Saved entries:
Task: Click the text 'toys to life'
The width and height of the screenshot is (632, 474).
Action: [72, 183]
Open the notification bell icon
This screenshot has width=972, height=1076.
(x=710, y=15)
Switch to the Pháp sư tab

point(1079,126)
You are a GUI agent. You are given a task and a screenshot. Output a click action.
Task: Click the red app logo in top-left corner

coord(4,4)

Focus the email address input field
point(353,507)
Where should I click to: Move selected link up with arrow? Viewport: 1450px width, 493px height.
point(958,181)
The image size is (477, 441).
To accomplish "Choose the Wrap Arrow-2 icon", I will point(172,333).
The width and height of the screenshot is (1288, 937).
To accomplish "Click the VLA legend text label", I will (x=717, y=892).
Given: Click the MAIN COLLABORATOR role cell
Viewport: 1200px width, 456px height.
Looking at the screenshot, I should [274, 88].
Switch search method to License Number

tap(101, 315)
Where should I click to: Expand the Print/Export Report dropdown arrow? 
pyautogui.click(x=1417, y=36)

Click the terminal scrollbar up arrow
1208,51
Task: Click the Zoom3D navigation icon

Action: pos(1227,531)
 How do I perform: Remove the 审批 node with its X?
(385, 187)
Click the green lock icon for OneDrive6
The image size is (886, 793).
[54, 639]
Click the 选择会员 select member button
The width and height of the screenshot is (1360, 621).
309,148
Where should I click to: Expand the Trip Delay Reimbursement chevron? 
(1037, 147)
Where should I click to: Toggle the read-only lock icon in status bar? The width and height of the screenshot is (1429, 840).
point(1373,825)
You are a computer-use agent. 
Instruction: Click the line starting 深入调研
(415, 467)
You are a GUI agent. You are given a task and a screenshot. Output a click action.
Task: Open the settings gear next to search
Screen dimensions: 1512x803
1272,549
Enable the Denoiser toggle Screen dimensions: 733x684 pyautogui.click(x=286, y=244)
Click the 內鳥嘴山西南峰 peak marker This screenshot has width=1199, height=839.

**Required action:** Every entry above should be returned exactly as written.

**Written response:**
Task: Click the text 'toys to life'
The width and height of the screenshot is (632, 474).
Action: [72, 183]
Open the notification bell icon
This screenshot has width=972, height=1076.
(x=710, y=15)
Switch to the Pháp sư tab

point(1079,126)
You are a GUI agent. You are given a task and a screenshot. Output a click action.
Task: Click the red app logo in top-left corner

coord(4,4)

Focus the email address input field
point(353,507)
Where should I click to: Move selected link up with arrow? Viewport: 1450px width, 493px height.
point(958,181)
The image size is (477, 441).
To accomplish "Choose the Wrap Arrow-2 icon", I will point(172,333).
The width and height of the screenshot is (1288, 937).
To accomplish "Click the VLA legend text label", I will (x=717, y=892).
Given: Click the MAIN COLLABORATOR role cell
Viewport: 1200px width, 456px height.
Looking at the screenshot, I should [274, 88].
Switch search method to License Number

tap(101, 315)
Where should I click to: Expand the Print/Export Report dropdown arrow? 
pyautogui.click(x=1417, y=36)

Click the terminal scrollbar up arrow
1208,51
Task: Click the Zoom3D navigation icon

Action: pos(1227,531)
 How do I perform: Remove the 审批 node with its X?
(385, 187)
Click the green lock icon for OneDrive6
The image size is (886, 793).
[54, 639]
Click the 选择会员 select member button
The width and height of the screenshot is (1360, 621).
309,148
Where should I click to: Expand the Trip Delay Reimbursement chevron? 
(1037, 147)
Where should I click to: Toggle the read-only lock icon in status bar? The width and height of the screenshot is (1429, 840).
point(1373,825)
You are a computer-use agent. 
Instruction: Click the line starting 深入调研
(415, 467)
You are a GUI agent. You are given a task and a screenshot. Output a click action.
Task: Open the settings gear next to search
Screen dimensions: 1512x803
1272,549
Enable the Denoiser toggle Screen dimensions: 733x684 pyautogui.click(x=286, y=244)
Click the 內鳥嘴山西南峰 peak marker This screenshot has width=1199, height=839.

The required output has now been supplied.